Thiratoscirtus is a member of the subtribe Thiratoscirtina in the tribe Aelurillini. The genus is closely related to Nimbarus. In 2012, Mellissa Bodner and Maddison proposed a subfamily Thiratoscirtinae for the genus and its related genera. This overlapped with a group of genera named Thiratoscirtines after the genus, created by Jerzy Prószyński in 2017. Phylogenetic analysis has shown that the genus is related to the genera Alfenus, Bacelarella, Longarenus and Malloneta. It is likely to have diverged between 16.3 and 18.7 million years ago. Wayne Maddison allocated the tribe to the subclade Simonida in the clade Saltafresia in the clade Salticoida. The species is named for the structure on the female epigyne.

==Description==
Thiratoscirtus monstrum is a medium-sized spider with unique physical features. The spider's body is divided into two main parts: the cephalothorax, which is ovoid, and the abdomen, which is a long and thin oval. Females of this species have a cephalothorax measuring between 3.4 and 3.4 mm in length and typically 2.6 mm in width. The carapace, the hard upper part of the cephalothorax, is oval and of medium height with a sharp slope to the rear. It is generally brown and covered in brown hairs. The spider's eyes differ in size, with some of them in the front row being larger than those in the back row. The eyes are surrounded in black or dark brown rings and have close by long bristles, and occasionally white hairs. The underside of the cephalothorax, or sternum, is yellow.

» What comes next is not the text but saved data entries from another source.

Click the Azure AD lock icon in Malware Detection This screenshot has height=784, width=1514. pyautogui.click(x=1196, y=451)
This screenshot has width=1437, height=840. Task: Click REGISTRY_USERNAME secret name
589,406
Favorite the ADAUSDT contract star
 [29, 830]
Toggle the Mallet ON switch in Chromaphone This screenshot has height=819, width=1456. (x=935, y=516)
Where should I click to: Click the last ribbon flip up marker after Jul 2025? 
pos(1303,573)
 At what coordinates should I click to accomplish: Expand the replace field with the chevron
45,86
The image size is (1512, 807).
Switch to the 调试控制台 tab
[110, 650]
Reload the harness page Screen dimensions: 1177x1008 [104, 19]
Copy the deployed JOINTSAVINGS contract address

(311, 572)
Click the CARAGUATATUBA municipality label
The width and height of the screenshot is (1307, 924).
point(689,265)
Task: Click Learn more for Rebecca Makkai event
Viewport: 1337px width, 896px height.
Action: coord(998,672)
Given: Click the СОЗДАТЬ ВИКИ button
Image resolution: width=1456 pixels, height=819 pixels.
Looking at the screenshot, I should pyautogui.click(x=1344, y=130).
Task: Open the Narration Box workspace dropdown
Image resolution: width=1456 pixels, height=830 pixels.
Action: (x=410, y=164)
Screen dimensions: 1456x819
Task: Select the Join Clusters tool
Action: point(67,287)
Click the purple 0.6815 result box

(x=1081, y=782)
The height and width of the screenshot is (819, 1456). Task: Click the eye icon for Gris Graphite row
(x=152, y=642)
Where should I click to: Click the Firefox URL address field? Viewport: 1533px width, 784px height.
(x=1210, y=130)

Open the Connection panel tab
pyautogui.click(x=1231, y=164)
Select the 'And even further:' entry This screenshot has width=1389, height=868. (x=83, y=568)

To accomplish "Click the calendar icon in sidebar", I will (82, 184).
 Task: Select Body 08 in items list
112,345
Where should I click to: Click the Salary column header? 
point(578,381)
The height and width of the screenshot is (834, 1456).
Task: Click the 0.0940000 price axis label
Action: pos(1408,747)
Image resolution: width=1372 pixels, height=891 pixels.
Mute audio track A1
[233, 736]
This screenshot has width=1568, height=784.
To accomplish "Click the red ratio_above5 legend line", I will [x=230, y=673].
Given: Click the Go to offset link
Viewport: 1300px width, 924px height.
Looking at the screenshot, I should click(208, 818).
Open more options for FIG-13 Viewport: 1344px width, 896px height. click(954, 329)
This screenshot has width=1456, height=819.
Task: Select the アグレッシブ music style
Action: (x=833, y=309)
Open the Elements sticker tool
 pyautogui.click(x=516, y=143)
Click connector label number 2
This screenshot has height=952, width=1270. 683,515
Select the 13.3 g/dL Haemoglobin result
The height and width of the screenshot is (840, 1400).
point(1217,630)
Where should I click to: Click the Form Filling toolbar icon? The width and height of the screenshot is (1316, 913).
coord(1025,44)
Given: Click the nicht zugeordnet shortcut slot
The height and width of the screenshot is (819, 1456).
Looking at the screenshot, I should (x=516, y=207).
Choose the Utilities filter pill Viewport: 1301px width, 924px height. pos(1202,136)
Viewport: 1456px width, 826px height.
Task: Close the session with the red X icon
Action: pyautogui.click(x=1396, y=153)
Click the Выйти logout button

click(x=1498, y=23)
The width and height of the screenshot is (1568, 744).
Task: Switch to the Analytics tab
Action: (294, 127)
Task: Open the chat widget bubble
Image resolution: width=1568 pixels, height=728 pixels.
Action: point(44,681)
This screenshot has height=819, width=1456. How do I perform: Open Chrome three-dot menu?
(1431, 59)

The spider's face, known as the clypeus, is light. It has mouthparts that include large yellow to brownish-orange chelicerae, which have a single tooth, and a yellow labium. Its abdomen is an ovoid that measures between 2.6 and 3.5 mm in length and 2.1 and 2.8 mm in width. The upperside is greyish with a light streak down the middle and a covering of brown hairs. There are long brown bristles on the front part. The underside is a contrasting yellow with a few grey spots. The spider's spinnerets are yellow and its legs are light yellow, with brown spines on the first pair. The pedipalps, sensory organs near the mouth, have a pronounced spine.

The spider has particularly unusual copulatory organs. The female's epigyne is larger than most other species in the genus and triangular with a triangular depression in the middle. The internal organs are particularly characteristic. The spider has a single copulatory opening and single gonopore, leading down an initially-wide insemination duct to small tube-like spermathecae, or receptacles, that are formed of loops. The accessory glands are small. The male has not been described.

==Distribution==
Thiratoscirtus spiders generally live in Africa and are particularly common in the forests of Central and West Africa. Thiratoscirtus monstrum is endemic to Nigeria. The female holotype was found near Ibadan, in 1974 in an area of the forest near a river. Other examples have been found nearby, including the Gambari Forest Reserve.